== Problem to work on ==
Recreate the entire listing that appears below, exactly.
Data section Block Start
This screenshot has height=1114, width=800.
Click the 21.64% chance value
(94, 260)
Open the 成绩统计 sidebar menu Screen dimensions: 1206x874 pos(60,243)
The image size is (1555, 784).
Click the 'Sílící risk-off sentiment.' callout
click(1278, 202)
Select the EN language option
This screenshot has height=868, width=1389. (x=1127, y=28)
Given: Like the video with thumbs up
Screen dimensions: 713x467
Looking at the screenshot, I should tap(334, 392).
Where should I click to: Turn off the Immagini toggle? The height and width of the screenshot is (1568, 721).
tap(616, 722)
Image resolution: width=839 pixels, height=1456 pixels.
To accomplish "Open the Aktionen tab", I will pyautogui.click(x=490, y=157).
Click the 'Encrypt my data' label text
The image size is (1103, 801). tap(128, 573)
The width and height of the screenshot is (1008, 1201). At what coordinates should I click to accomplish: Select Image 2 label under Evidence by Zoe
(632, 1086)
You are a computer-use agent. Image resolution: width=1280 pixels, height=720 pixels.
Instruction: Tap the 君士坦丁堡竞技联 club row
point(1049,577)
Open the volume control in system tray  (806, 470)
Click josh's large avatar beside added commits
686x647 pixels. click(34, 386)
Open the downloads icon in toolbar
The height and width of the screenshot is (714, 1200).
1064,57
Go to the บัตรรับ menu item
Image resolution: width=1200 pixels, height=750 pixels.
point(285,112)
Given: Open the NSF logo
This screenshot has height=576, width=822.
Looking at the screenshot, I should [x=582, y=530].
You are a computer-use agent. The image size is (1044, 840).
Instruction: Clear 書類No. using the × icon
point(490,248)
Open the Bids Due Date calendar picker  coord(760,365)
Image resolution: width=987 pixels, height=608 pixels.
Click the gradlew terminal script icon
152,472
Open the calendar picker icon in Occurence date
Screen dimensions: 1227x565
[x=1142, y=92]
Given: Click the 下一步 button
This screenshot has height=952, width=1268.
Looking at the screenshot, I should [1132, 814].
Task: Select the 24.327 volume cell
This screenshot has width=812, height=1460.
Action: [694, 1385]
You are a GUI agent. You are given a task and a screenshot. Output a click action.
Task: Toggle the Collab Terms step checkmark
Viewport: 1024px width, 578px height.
Data section Block End
== Task result ==
This screenshot has height=1114, width=800.
Click the 21.64% chance value
(94, 260)
Open the 成绩统计 sidebar menu Screen dimensions: 1206x874 pos(60,243)
The image size is (1555, 784).
Click the 'Sílící risk-off sentiment.' callout
click(1278, 202)
Select the EN language option
This screenshot has height=868, width=1389. (x=1127, y=28)
Given: Like the video with thumbs up
Screen dimensions: 713x467
Looking at the screenshot, I should tap(334, 392).
Where should I click to: Turn off the Immagini toggle? The height and width of the screenshot is (1568, 721).
tap(616, 722)
Image resolution: width=839 pixels, height=1456 pixels.
To accomplish "Open the Aktionen tab", I will pyautogui.click(x=490, y=157).
Click the 'Encrypt my data' label text
The image size is (1103, 801). tap(128, 573)
The width and height of the screenshot is (1008, 1201). At what coordinates should I click to accomplish: Select Image 2 label under Evidence by Zoe
(632, 1086)
You are a computer-use agent. Image resolution: width=1280 pixels, height=720 pixels.
Instruction: Tap the 君士坦丁堡竞技联 club row
point(1049,577)
Open the volume control in system tray  (806, 470)
Click josh's large avatar beside added commits
686x647 pixels. click(34, 386)
Open the downloads icon in toolbar
The height and width of the screenshot is (714, 1200).
1064,57
Go to the บัตรรับ menu item
Image resolution: width=1200 pixels, height=750 pixels.
point(285,112)
Given: Open the NSF logo
This screenshot has height=576, width=822.
Looking at the screenshot, I should [x=582, y=530].
You are a computer-use agent. The image size is (1044, 840).
Instruction: Clear 書類No. using the × icon
point(490,248)
Open the Bids Due Date calendar picker  coord(760,365)
Image resolution: width=987 pixels, height=608 pixels.
Click the gradlew terminal script icon
152,472
Open the calendar picker icon in Occurence date
Screen dimensions: 1227x565
[x=1142, y=92]
Given: Click the 下一步 button
This screenshot has height=952, width=1268.
Looking at the screenshot, I should [1132, 814].
Task: Select the 24.327 volume cell
This screenshot has width=812, height=1460.
Action: [694, 1385]
You are a GUI agent. You are given a task and a screenshot. Output a click action.
Task: Toggle the Collab Terms step checkmark
Viewport: 1024px width, 578px height.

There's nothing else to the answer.